◆ YOUR TASK ◆
Exactly and in full, give the records again.

Stored data
# # # #

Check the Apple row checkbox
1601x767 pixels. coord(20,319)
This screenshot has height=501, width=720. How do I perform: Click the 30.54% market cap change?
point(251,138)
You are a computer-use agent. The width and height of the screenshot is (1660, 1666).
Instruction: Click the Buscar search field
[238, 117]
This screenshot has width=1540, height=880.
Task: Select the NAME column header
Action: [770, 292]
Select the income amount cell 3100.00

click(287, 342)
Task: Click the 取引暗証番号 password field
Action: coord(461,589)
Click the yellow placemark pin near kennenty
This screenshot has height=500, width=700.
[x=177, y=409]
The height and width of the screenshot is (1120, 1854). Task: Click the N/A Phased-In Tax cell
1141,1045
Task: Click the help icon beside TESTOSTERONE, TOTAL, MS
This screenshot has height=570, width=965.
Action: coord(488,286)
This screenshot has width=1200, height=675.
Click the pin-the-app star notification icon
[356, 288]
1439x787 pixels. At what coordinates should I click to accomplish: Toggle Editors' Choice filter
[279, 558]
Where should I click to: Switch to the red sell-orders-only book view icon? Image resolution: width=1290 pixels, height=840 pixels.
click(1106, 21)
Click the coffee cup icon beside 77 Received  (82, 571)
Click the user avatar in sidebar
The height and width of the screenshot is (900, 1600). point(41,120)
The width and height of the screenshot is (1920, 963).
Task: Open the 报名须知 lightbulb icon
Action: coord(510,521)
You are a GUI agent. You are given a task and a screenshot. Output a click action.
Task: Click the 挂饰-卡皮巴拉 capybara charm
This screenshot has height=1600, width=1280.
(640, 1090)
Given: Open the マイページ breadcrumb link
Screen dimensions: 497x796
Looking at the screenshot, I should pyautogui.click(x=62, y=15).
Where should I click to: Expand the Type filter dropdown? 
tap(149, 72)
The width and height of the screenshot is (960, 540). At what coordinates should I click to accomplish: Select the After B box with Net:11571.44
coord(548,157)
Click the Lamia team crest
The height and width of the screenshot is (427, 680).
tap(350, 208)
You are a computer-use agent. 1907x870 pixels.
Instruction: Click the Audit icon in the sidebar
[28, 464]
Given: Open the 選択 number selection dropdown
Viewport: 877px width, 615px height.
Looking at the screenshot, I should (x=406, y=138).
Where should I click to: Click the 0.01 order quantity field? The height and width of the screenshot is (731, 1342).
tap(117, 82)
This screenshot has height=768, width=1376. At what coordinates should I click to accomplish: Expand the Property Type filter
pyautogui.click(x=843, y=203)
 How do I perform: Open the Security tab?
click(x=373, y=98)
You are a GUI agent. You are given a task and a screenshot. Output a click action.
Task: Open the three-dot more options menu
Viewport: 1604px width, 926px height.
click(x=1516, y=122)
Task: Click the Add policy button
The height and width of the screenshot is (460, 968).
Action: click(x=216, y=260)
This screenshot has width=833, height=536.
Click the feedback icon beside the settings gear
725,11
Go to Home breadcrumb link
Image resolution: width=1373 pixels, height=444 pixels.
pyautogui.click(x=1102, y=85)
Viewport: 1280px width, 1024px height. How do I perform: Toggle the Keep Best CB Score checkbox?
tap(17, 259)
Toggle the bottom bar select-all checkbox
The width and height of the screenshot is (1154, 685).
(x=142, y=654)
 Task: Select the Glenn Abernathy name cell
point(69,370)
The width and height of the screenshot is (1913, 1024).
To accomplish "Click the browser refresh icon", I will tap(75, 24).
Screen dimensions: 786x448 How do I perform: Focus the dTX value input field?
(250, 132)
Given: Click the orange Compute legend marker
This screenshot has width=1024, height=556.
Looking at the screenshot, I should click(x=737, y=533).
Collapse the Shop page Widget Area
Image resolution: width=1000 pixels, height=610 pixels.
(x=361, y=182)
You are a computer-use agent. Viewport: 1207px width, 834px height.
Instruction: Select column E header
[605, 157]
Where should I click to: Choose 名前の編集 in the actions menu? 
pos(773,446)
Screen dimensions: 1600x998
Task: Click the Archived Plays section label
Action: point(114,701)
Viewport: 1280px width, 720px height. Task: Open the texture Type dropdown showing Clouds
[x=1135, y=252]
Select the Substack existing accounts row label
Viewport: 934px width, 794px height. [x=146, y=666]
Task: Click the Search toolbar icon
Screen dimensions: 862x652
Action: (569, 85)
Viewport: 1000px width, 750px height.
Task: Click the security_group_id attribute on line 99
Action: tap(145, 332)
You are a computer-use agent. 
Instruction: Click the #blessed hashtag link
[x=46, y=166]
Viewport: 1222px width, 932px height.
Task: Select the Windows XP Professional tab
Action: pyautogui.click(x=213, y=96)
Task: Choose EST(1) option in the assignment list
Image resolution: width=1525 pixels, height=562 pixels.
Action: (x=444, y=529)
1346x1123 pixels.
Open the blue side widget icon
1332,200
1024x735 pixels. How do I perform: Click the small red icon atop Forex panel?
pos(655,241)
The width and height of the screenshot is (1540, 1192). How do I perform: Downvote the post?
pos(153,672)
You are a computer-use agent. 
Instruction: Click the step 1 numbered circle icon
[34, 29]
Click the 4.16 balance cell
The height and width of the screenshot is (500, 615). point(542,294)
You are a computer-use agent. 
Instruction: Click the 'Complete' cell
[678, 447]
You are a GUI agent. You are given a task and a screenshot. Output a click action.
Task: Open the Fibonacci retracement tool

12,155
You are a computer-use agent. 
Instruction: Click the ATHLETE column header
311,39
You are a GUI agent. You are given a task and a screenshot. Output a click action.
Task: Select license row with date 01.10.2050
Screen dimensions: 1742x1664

# # # #

◆ EXERCISE RESULT ◆
Check the Apple row checkbox
1601x767 pixels. coord(20,319)
This screenshot has height=501, width=720. How do I perform: Click the 30.54% market cap change?
point(251,138)
You are a computer-use agent. The width and height of the screenshot is (1660, 1666).
Instruction: Click the Buscar search field
[238, 117]
This screenshot has width=1540, height=880.
Task: Select the NAME column header
Action: [770, 292]
Select the income amount cell 3100.00

click(287, 342)
Task: Click the 取引暗証番号 password field
Action: coord(461,589)
Click the yellow placemark pin near kennenty
This screenshot has height=500, width=700.
[x=177, y=409]
The height and width of the screenshot is (1120, 1854). Task: Click the N/A Phased-In Tax cell
1141,1045
Task: Click the help icon beside TESTOSTERONE, TOTAL, MS
This screenshot has height=570, width=965.
Action: coord(488,286)
This screenshot has width=1200, height=675.
Click the pin-the-app star notification icon
[356, 288]
1439x787 pixels. At what coordinates should I click to accomplish: Toggle Editors' Choice filter
[279, 558]
Where should I click to: Switch to the red sell-orders-only book view icon? Image resolution: width=1290 pixels, height=840 pixels.
click(1106, 21)
Click the coffee cup icon beside 77 Received  (82, 571)
Click the user avatar in sidebar
The height and width of the screenshot is (900, 1600). point(41,120)
The width and height of the screenshot is (1920, 963).
Task: Open the 报名须知 lightbulb icon
Action: coord(510,521)
You are a GUI agent. You are given a task and a screenshot. Output a click action.
Task: Click the 挂饰-卡皮巴拉 capybara charm
This screenshot has height=1600, width=1280.
(640, 1090)
Given: Open the マイページ breadcrumb link
Screen dimensions: 497x796
Looking at the screenshot, I should pyautogui.click(x=62, y=15).
Where should I click to: Expand the Type filter dropdown? 
tap(149, 72)
The width and height of the screenshot is (960, 540). At what coordinates should I click to accomplish: Select the After B box with Net:11571.44
coord(548,157)
Click the Lamia team crest
The height and width of the screenshot is (427, 680).
tap(350, 208)
You are a computer-use agent. 1907x870 pixels.
Instruction: Click the Audit icon in the sidebar
[28, 464]
Given: Open the 選択 number selection dropdown
Viewport: 877px width, 615px height.
Looking at the screenshot, I should (x=406, y=138).
Where should I click to: Click the 0.01 order quantity field? The height and width of the screenshot is (731, 1342).
tap(117, 82)
This screenshot has height=768, width=1376. At what coordinates should I click to accomplish: Expand the Property Type filter
pyautogui.click(x=843, y=203)
 How do I perform: Open the Security tab?
click(x=373, y=98)
You are a GUI agent. You are given a task and a screenshot. Output a click action.
Task: Open the three-dot more options menu
Viewport: 1604px width, 926px height.
click(x=1516, y=122)
Task: Click the Add policy button
The height and width of the screenshot is (460, 968).
Action: click(x=216, y=260)
This screenshot has width=833, height=536.
Click the feedback icon beside the settings gear
725,11
Go to Home breadcrumb link
Image resolution: width=1373 pixels, height=444 pixels.
pyautogui.click(x=1102, y=85)
Viewport: 1280px width, 1024px height. How do I perform: Toggle the Keep Best CB Score checkbox?
tap(17, 259)
Toggle the bottom bar select-all checkbox
The width and height of the screenshot is (1154, 685).
(x=142, y=654)
 Task: Select the Glenn Abernathy name cell
point(69,370)
The width and height of the screenshot is (1913, 1024).
To accomplish "Click the browser refresh icon", I will tap(75, 24).
Screen dimensions: 786x448 How do I perform: Focus the dTX value input field?
(250, 132)
Given: Click the orange Compute legend marker
This screenshot has width=1024, height=556.
Looking at the screenshot, I should click(x=737, y=533).
Collapse the Shop page Widget Area
Image resolution: width=1000 pixels, height=610 pixels.
(x=361, y=182)
You are a computer-use agent. Viewport: 1207px width, 834px height.
Instruction: Select column E header
[605, 157]
Where should I click to: Choose 名前の編集 in the actions menu? 
pos(773,446)
Screen dimensions: 1600x998
Task: Click the Archived Plays section label
Action: point(114,701)
Viewport: 1280px width, 720px height. Task: Open the texture Type dropdown showing Clouds
[x=1135, y=252]
Select the Substack existing accounts row label
Viewport: 934px width, 794px height. [x=146, y=666]
Task: Click the Search toolbar icon
Screen dimensions: 862x652
Action: (569, 85)
Viewport: 1000px width, 750px height.
Task: Click the security_group_id attribute on line 99
Action: tap(145, 332)
You are a computer-use agent. 
Instruction: Click the #blessed hashtag link
[x=46, y=166]
Viewport: 1222px width, 932px height.
Task: Select the Windows XP Professional tab
Action: pyautogui.click(x=213, y=96)
Task: Choose EST(1) option in the assignment list
Image resolution: width=1525 pixels, height=562 pixels.
Action: (x=444, y=529)
1346x1123 pixels.
Open the blue side widget icon
1332,200
1024x735 pixels. How do I perform: Click the small red icon atop Forex panel?
pos(655,241)
The width and height of the screenshot is (1540, 1192). How do I perform: Downvote the post?
pos(153,672)
You are a computer-use agent. 
Instruction: Click the step 1 numbered circle icon
[34, 29]
Click the 4.16 balance cell
The height and width of the screenshot is (500, 615). point(542,294)
You are a computer-use agent. 
Instruction: Click the 'Complete' cell
[678, 447]
You are a GUI agent. You are given a task and a screenshot. Output a click action.
Task: Open the Fibonacci retracement tool

12,155
You are a computer-use agent. 
Instruction: Click the ATHLETE column header
311,39
You are a GUI agent. You are given a task and a screenshot. Output a click action.
Task: Select license row with date 01.10.2050
Screen dimensions: 1742x1664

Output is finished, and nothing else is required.